Ans 1 : The molecular formula of C₆H₁₄ contains the maximum number of H atoms for 6C (C_nH_2n+2) so it can cannot contain double bonds or rings. Therefore the only functional group that can be present is an alkane. When you draw them it is a good idea to have a system whereby you start with the longest chain, then move to shorter chains with an increasing number of substitutents, moving them to different positions on the chain as you go. Watch that you don't repeat structures.

Constitutional isomers of C6H14

Ans 2 : The molecular formula of C₅H₁₀ contains 2 less H atoms than pentane (C₅H₁₂) so that it must contain either a double bond or one ring. Therefore in terms of functional groups we need to consider alkenes and cycloalkanes.

Constitutional isomers of C5H10

Ans 3 : The molecular formula of C₃H₆O contains 2 less H atoms than propane (C₃H₈) so that it must contain either a double bond or one ring.
The combination of the double bond, ring and oxygen atoms means that the following functional groups are possible: aldehyde, alcohol, alkene, cycloalkane, epoxide, ether, ketone.

Constitutional isomers of C3H8O

Thermodynamics Answers

Ans 4 : In order to answer the question, it is a very good idea to draw a diagram that relates the following three equations that can be use to create the Hess's Law "triangle" that relates the alkanes, their component elements and their combustion products.
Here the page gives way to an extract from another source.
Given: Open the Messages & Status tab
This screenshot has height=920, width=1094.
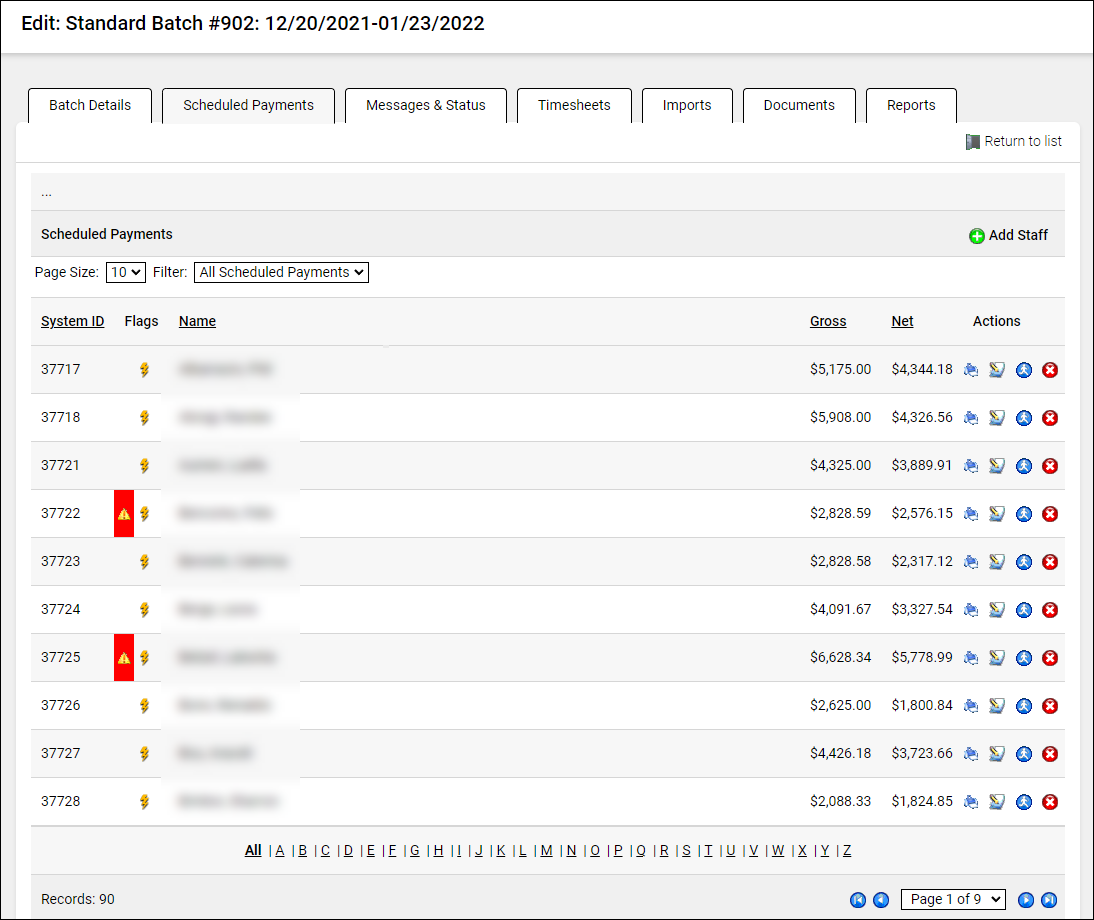Looking at the screenshot, I should point(426,105).
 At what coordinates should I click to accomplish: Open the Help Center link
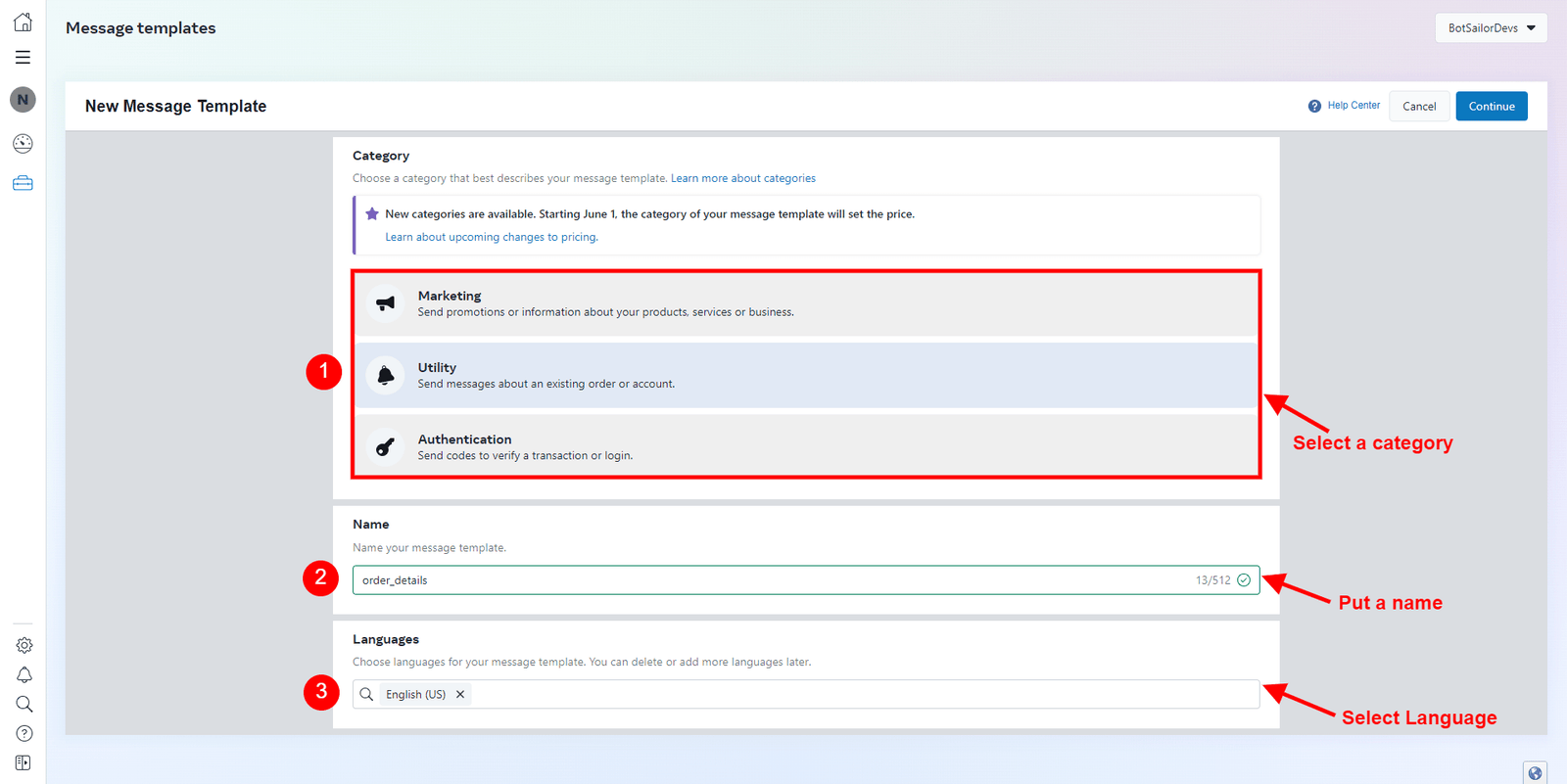click(x=1353, y=106)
Hess's Law cycle for C8H18 combustion

Reaction	?H	Eqn
C₈H₁₈ ----------> 8 CO₂ + 9 H₂O	Combustion (known), ΔH_c(alkane)	1
8 C + 9 H₂-----> 8 CO₂ + 9 H₂O	Combustion (calculate), ΔH_c(elements)	2
8 C + 9 H₂----------> C₈H₁₈	Formation (required) ΔH_f(alkane)	3

From Hess's Law we get that ΔH_f (alkane) = ΔH_c(e) - ΔH_c(alkane)

ΔH_c(e)= 8 x ΔH_c(C) + 9 x ΔH_c(H₂) = 8 x -94.05 + 9 x -57.8 = -1272.6 kcal/mol.

So for 2,2-dimethylhexane, I, ΔH_f= -1272.6 - - 1304.6 = 32 kcal/mol

and for 2,2,3,3-tetramethylbutane, II, ΔH_f = -1272.6 - -1303.0 = 30.4 kcal/mol

Thus 2,2,3,3-tetramethylbutane is the more stable since it has the more exothermic ΔH_f. (care ! both are calculated to be endothermic). This is also evident in that II
has the less exothermic ΔHc, and is the most branched of the two hydrocarbons. The relative stability is most clearly demonstrated and appreciated by the diagram, otherwise be very cautious with the signs of your calculations.